Prosecutors generally charge Indecent Exposure crimes under Minnesota Statutes. But, they can charge under local city ordinances.
Minnesota Statutes § 617.23 makes “Indecent Exposure” a crime a misdemeanor. If you’re facing charges for one of these crimes, consult Indecent Exposure Attorney Thomas Gallagher.
Prosecutors charge people with “Indecent Conduct” crimes regularly. And normally they file criminal charges in a written Complaint.
But police officers can “tab charge” a person with a misdemeanor crime, subject to later review by a prosecutor. And we’ve seen charges with “Indecent Conduct” both ways.
Indecent conduct and indecent exposure charges can cite many different laws. For example, a Minnesota Statute, or a local city ordinance can be used. And different sections within the Minnesota Statutes and city ordinances can be used. So a good indecent conduct attorney will help identify the laws and defenses.

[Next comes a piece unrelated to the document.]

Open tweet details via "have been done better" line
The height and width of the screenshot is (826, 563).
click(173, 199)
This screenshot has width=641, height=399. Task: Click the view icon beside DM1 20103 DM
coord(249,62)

Indecent exposure to a minor
But Minnesota Statutes § 617.23 makes “Indecent Exposure” a gross misdemeanor or felony where aggravating elements exist. And aggravating elements include presence of a minor under 16, prior similar convictions, or confinement.

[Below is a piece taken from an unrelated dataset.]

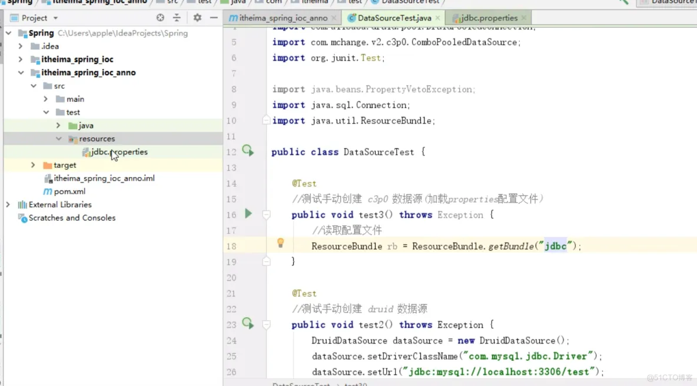Screen dimensions: 697x386
Task: Hide Project tool window with minimize icon
Action: (x=213, y=18)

Criminal Sexual Conduct Fifth Degree – minor under 16
If the Complaint charges “lewd exhibition of the genitals in the presence of a minor under the age of 16, knowing or having reason to know the minor is present;” then the charge can be Criminal Sexual Conduct in the Fifth Degree, Minnesota Statutes § 609.3451. This is a gross misdemeanor. But a prior similar conviction within seven years triggers felony enhancement.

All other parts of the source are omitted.